When David Tulley talks, you can tell poetry is in his blood. He spins tales of world travel and speaks with passion about loving kindness. Until a year ago, he was working as a chef, performing slam poetry, and writing a book.
Last spring, David ran into hard times. He lost his job, then his home, and ended up spending a few months in jail. By the time he came to our office, he was staying in emergency shelter, determined to find a way to rebuild his life.
To look for employment in Arizona, you need an ID. Unfortunately, David's California Driver License was lost, and he found himself stuck in a catch-22 when he tried to apply for an Arizona ID. Arizona requires a birth certificate to get an ID, while California requires an ID to get a birth certificate.
With the help of the Homeless ID Project and some creative thinking, David now has his temporary ID in hand and is ready to start looking for work. This means David will be able to regain his financial stability and pursue his writing dreams. Watch for "Brair" Tulley's new book, coming soon!
Bendi is what Hector calls his puppy. It's short for Bendiciones, or blessings in Spanish. The name would be as fitting for the man as for the dog. Hector's bright smile and big, belly laughs are a gift to our community.
Hector first became homeless two years ago when he was hit by a car, an accident that left him with a debilitating disability. To make matters worse, as a migrant from Mexico, Hector doesn't qualify for disability benefits or subsidized housing. That's why he came to our office: to apply to become a U.S. citizen.

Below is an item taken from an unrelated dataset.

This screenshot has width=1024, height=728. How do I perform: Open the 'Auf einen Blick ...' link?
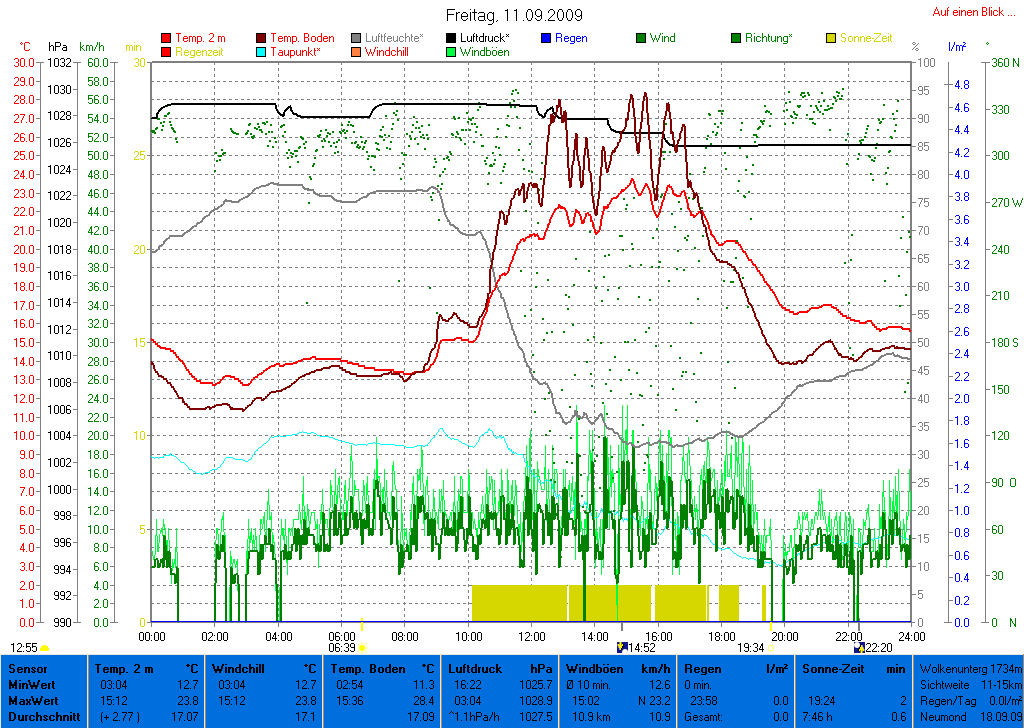coord(974,12)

Every night, Hector sleeps on the pavement and has nothing to eat but what is offered in soup kitchens. You'd think, for someone in Hector's position, an application fee waiver would be a no-brainer. This is unfortunately not the case. The application process and required documentation can be completely overwhelming.
Through the Homeless ID Project, Hector was able to submit an application for citizenship and prove his financial need. He passed a background check and English and Civics tests; his Certificate of Citizenship will be arriving shortly. We're excited to know that Hector will finally qualify for housing. Hector and Bendi deserve a place to call home.

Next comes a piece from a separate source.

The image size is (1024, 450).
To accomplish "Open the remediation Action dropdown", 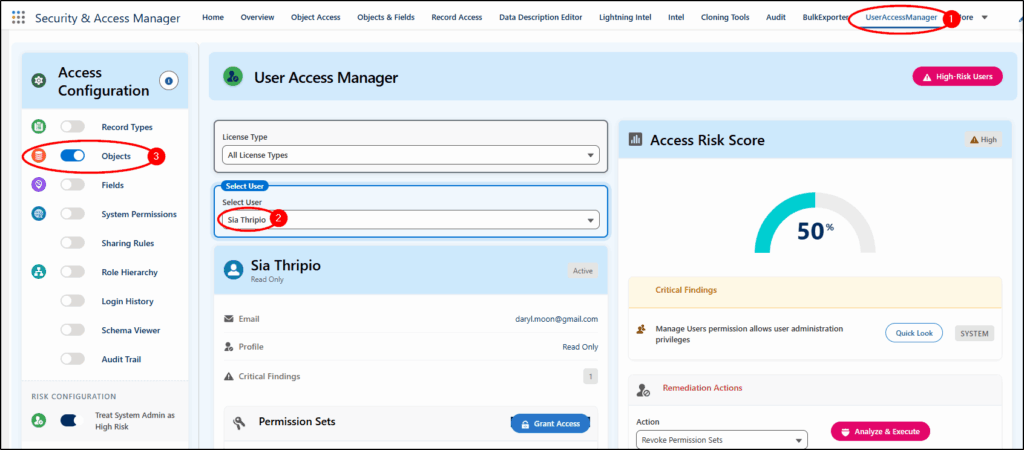I will click(721, 440).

Over 60% of people who go to prison end up re-arrested within three years. This is true, in part, because of how difficult it can be to regain stability after incarceration. Many people struggle with emotional trauma and social isolation after they are released, and felony charges often close doors to employment and housing. It takes enormous willpower and community support to rebuild healthy lives on the outside.
When Serena, 26, was released after 6 years in a women's prison, she was inspired to move forward. She moved into a halfway house. That's where she met Julia, a woman with similar circumstances and convictions. Julia and Serena have been going everywhere together, inspiring each other to pursue their goals. However, when they began searching for jobs, Serena got stuck without any way to prove her identity.
Serena's birth certificate was never completely registered; hospital recorders wrote read "Baby Girl" where her name should be. As a result, Serena was ineligible for a state ID, which she needed to apply for work. Homeless ID Project staff helped Serena legally change her name, then amend her birth certificate, and, finally, get her Arizona ID.
Serena's case is unfortunately common. We see many people each week with complicated identification issues that require multiple documents or legal action to resolve. However, with Serena's uncommon perseverance, and a little help from the Homeless ID Project, Serena and Julia are both working full-time. Serena has plans to move into an apartment, and remains committed to maintaining her freedom.